Data in this exercise Start Marker

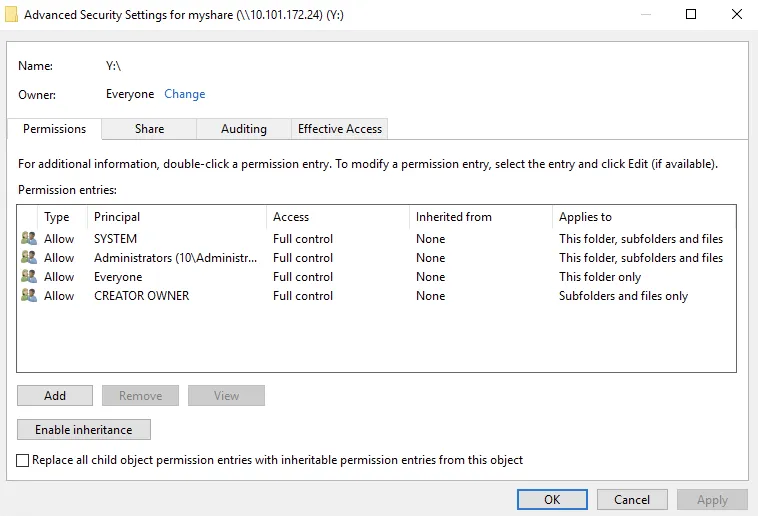Image resolution: width=758 pixels, height=516 pixels.
Task: Select the CREATOR OWNER Full control row
Action: point(303,296)
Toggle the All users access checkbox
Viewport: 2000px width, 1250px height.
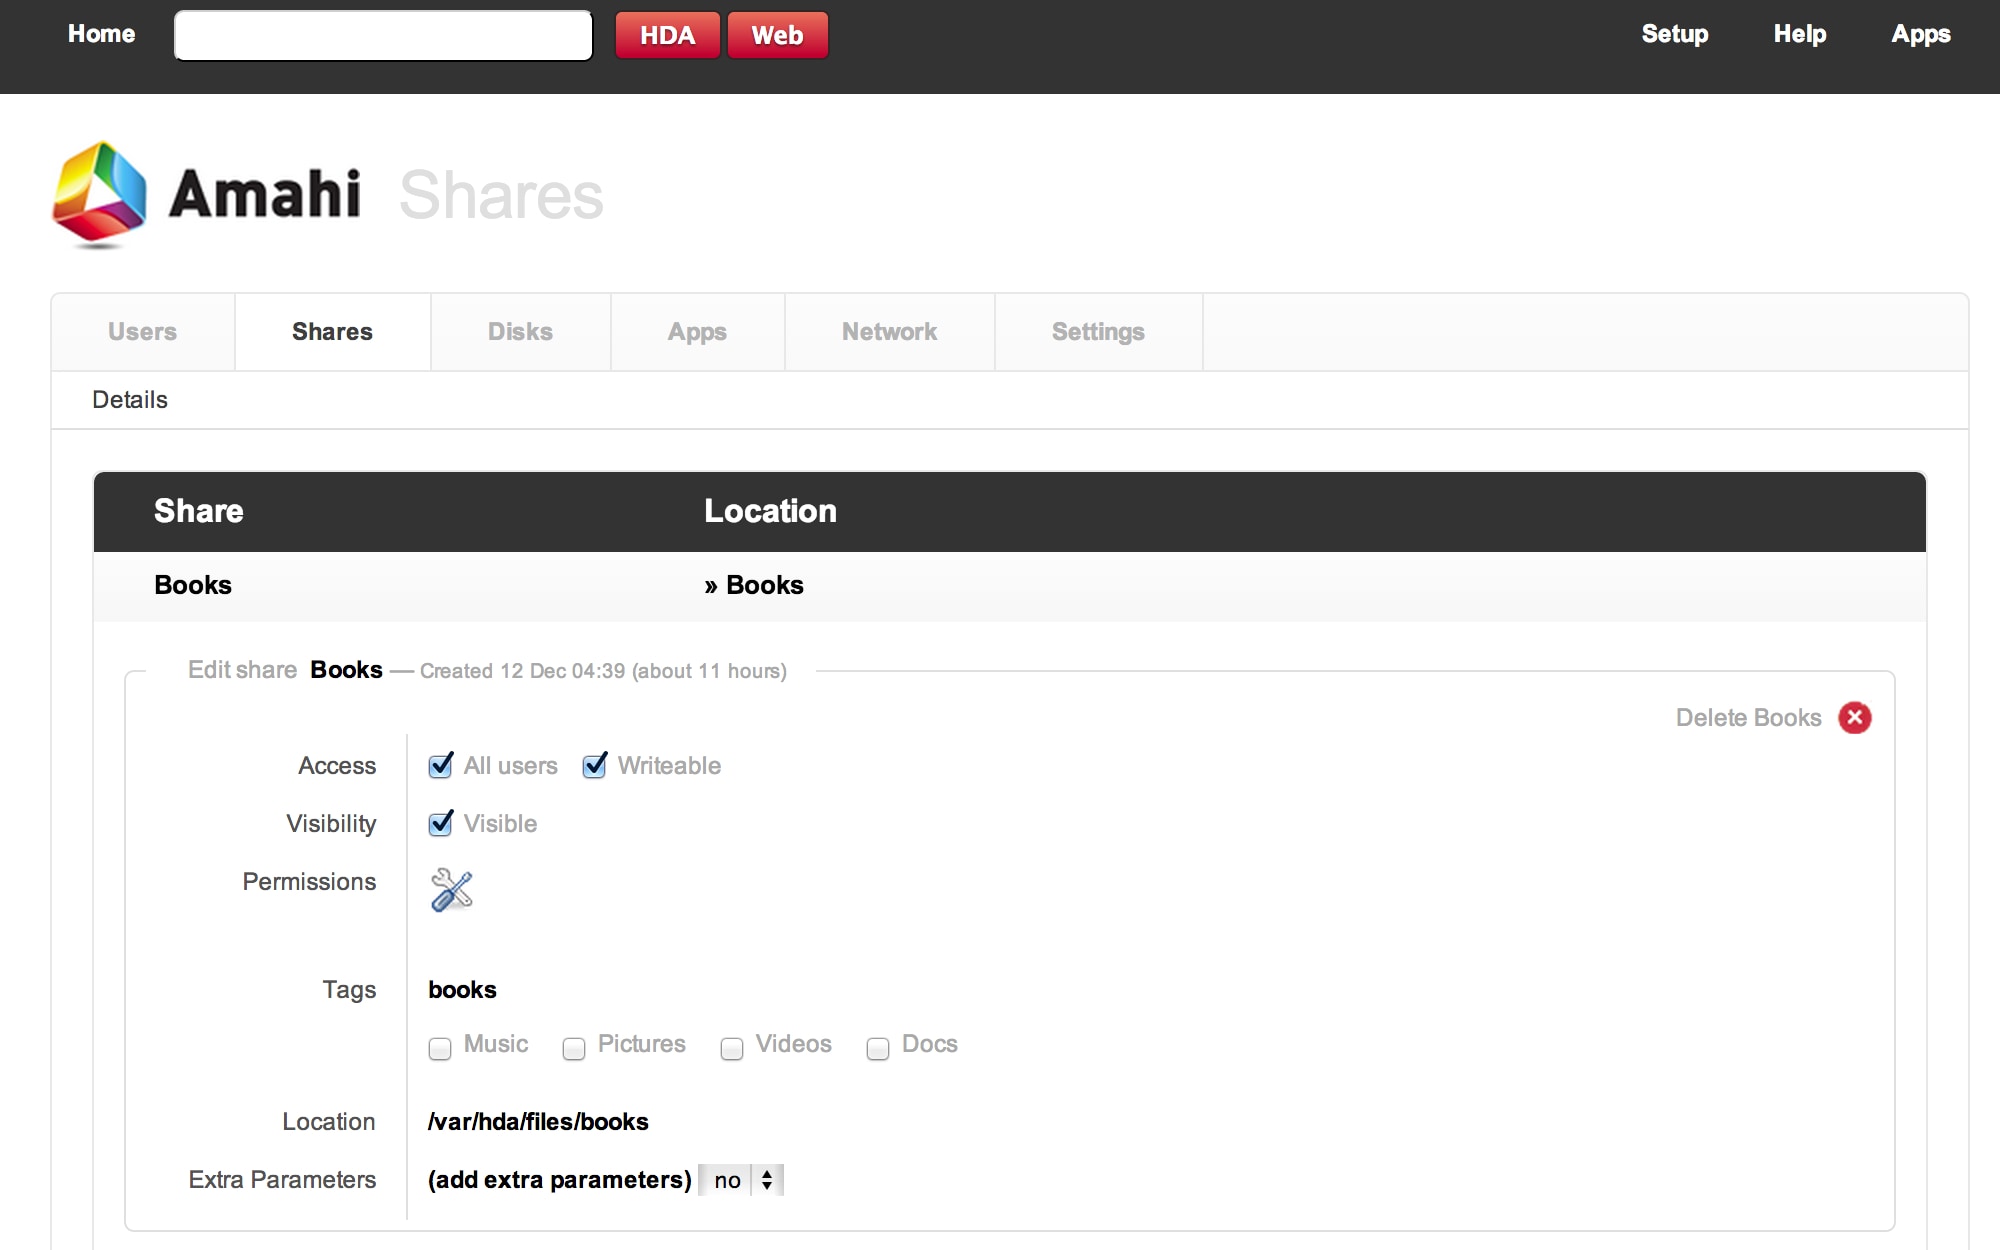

Data in this exercise End Marker

Please write out, word for word, each line from the one with "Toggle the All users access checkbox" to the last line of the data, keeping both ends and omitting pictures.

> _Task response_
Toggle the All users access checkbox
Viewport: 2000px width, 1250px height.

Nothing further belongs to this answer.